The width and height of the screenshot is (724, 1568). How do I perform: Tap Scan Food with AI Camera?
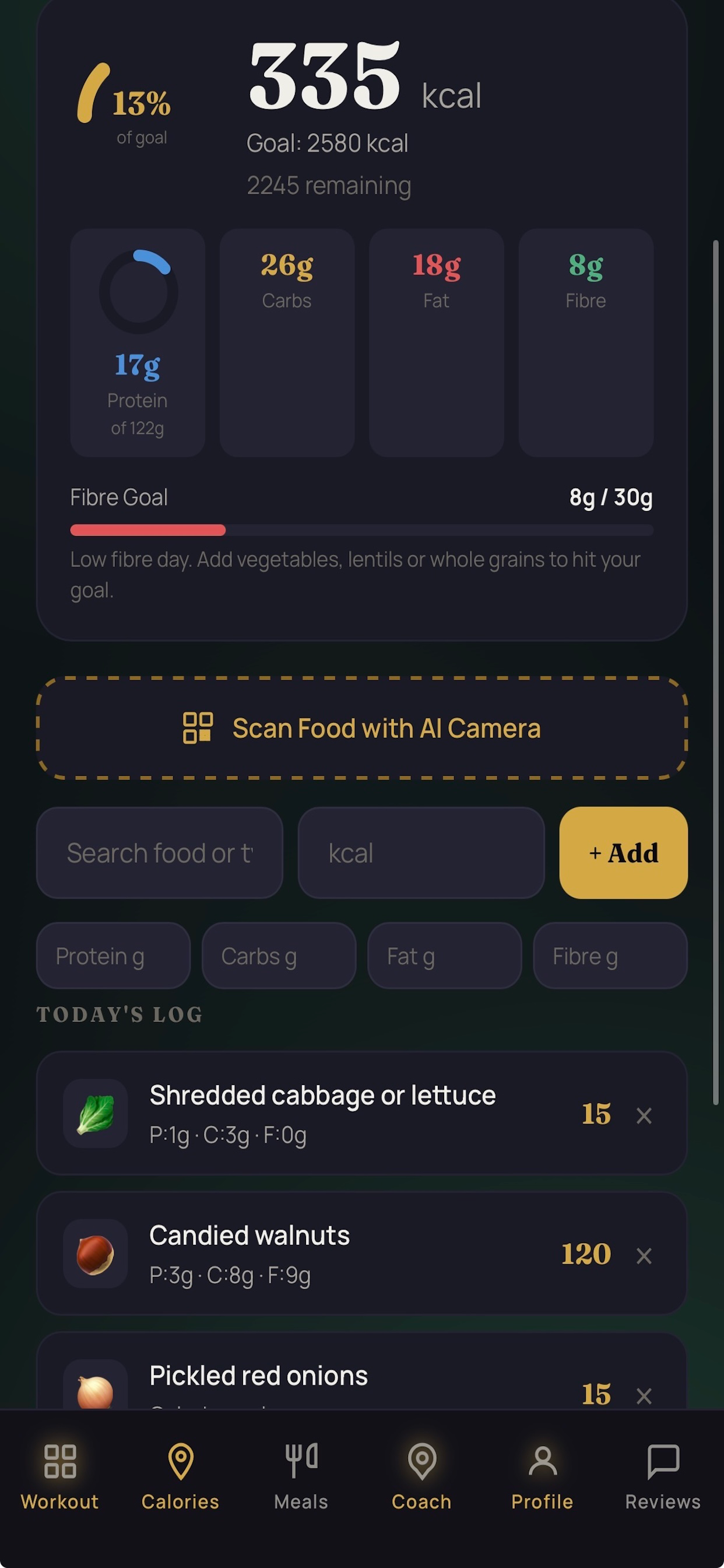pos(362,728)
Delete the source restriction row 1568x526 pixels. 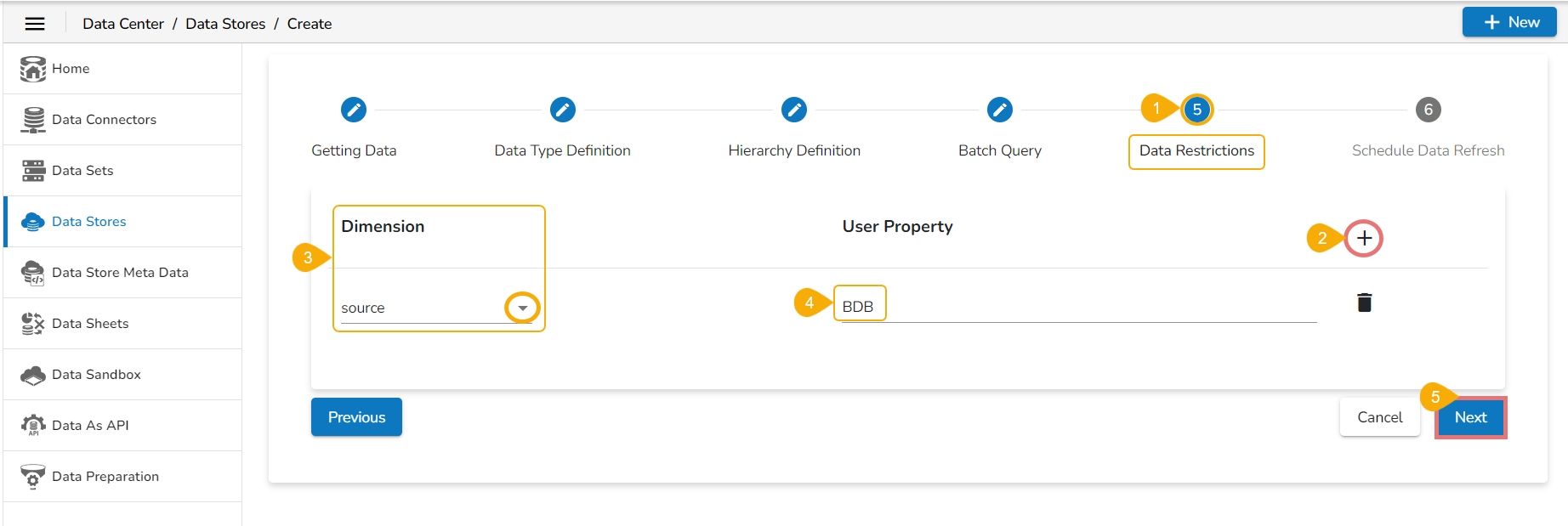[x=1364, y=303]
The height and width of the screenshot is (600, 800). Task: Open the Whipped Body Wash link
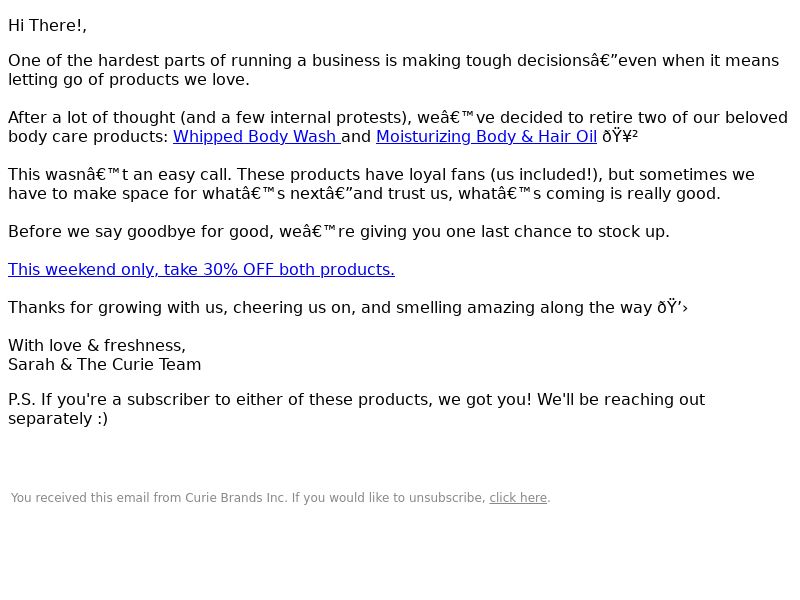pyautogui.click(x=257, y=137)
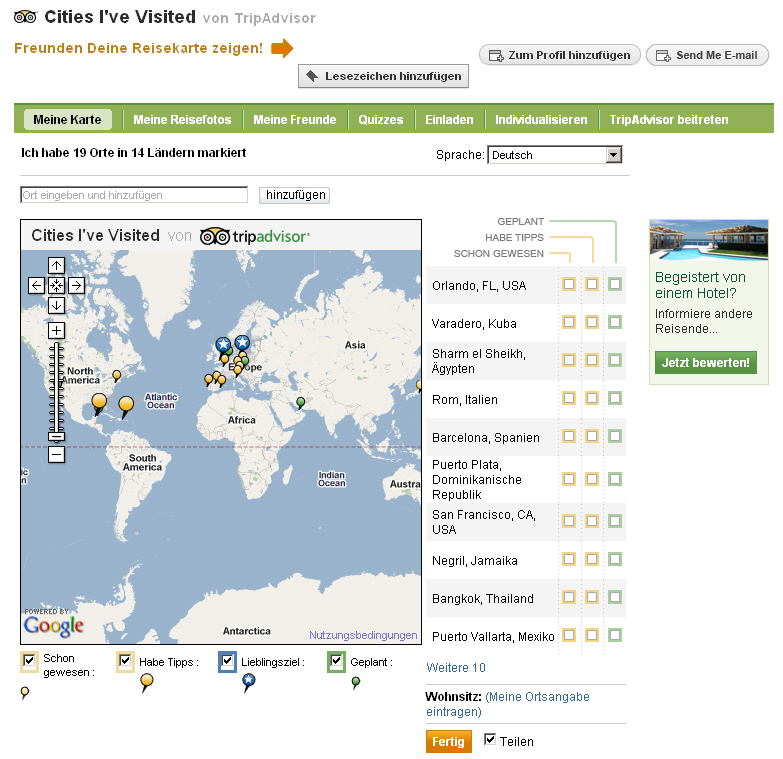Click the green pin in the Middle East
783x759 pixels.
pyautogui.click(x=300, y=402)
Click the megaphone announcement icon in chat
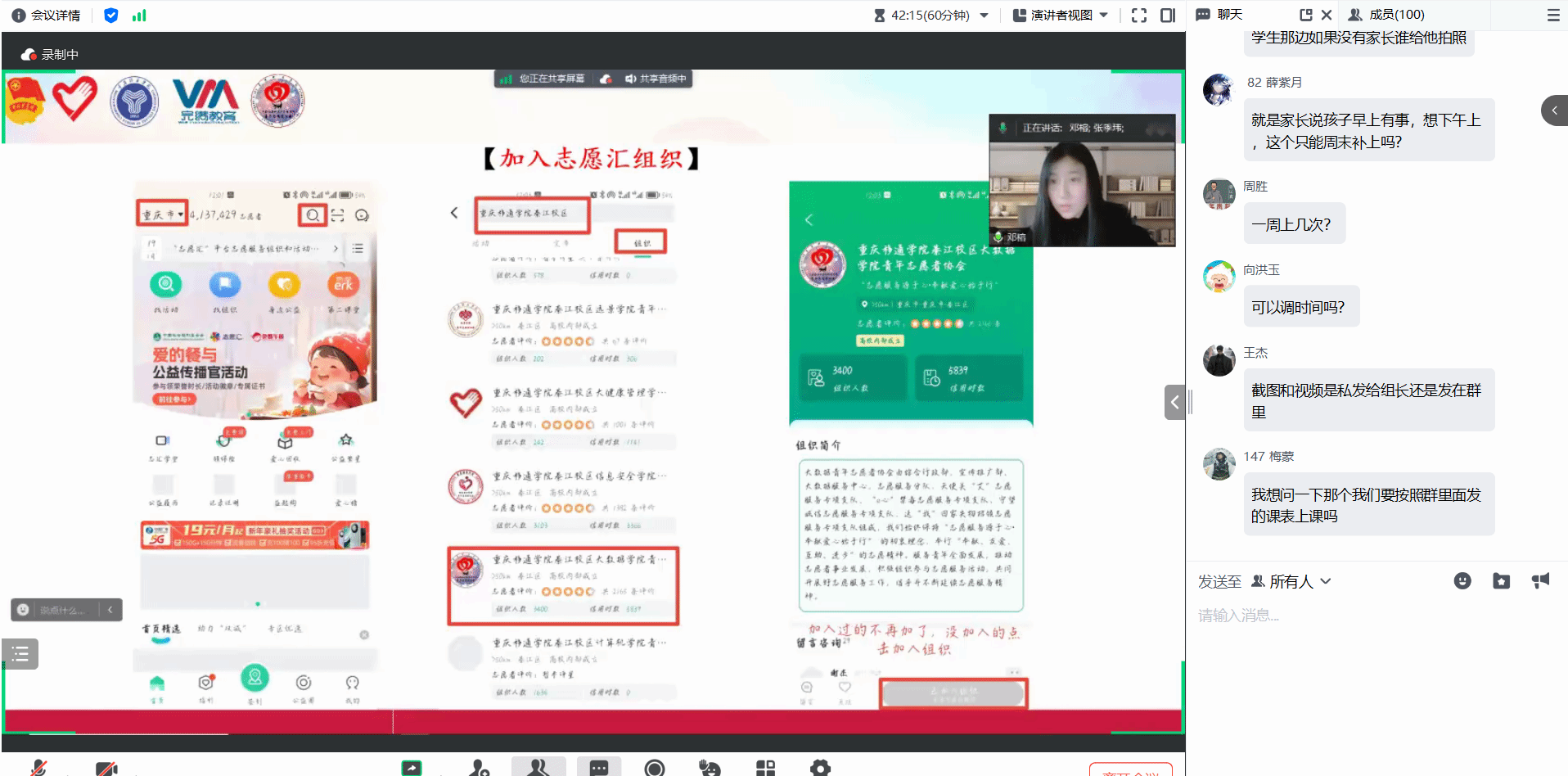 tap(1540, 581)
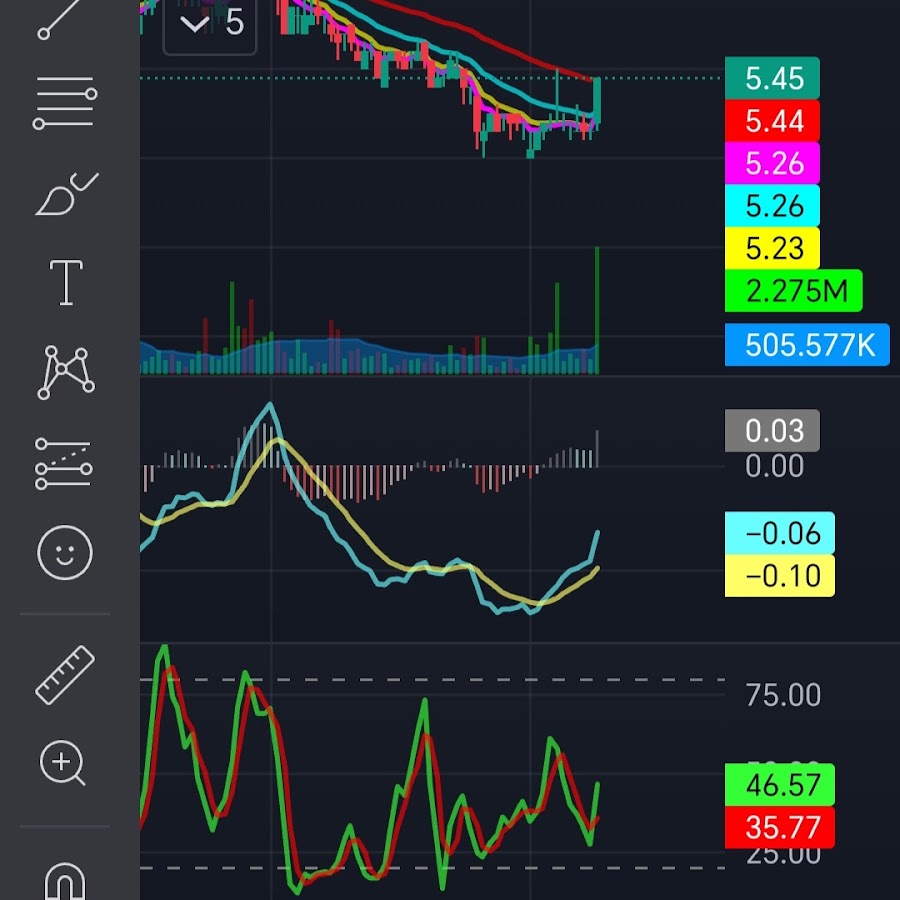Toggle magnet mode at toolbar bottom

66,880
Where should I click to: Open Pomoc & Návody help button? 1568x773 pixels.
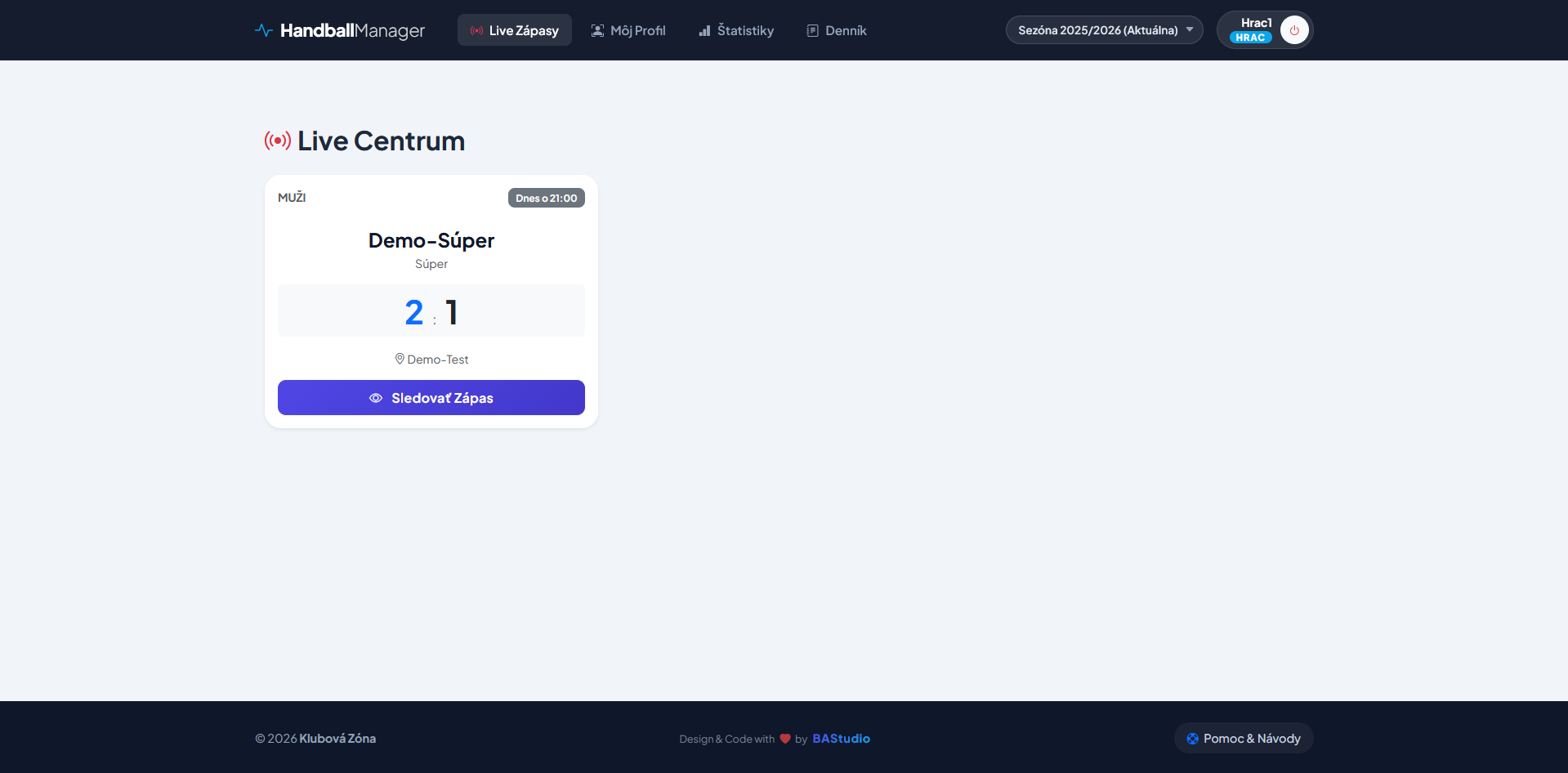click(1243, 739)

-- -- --

• **PROMPT**
With pictures omitted, restate exactly every line from the one containing "Where should I" through the last line of the material, inclusive.

• **REPLY TO THE EXERCISE**
Where should I click to: Open Pomoc & Návody help button? 1568x773 pixels.
click(1243, 739)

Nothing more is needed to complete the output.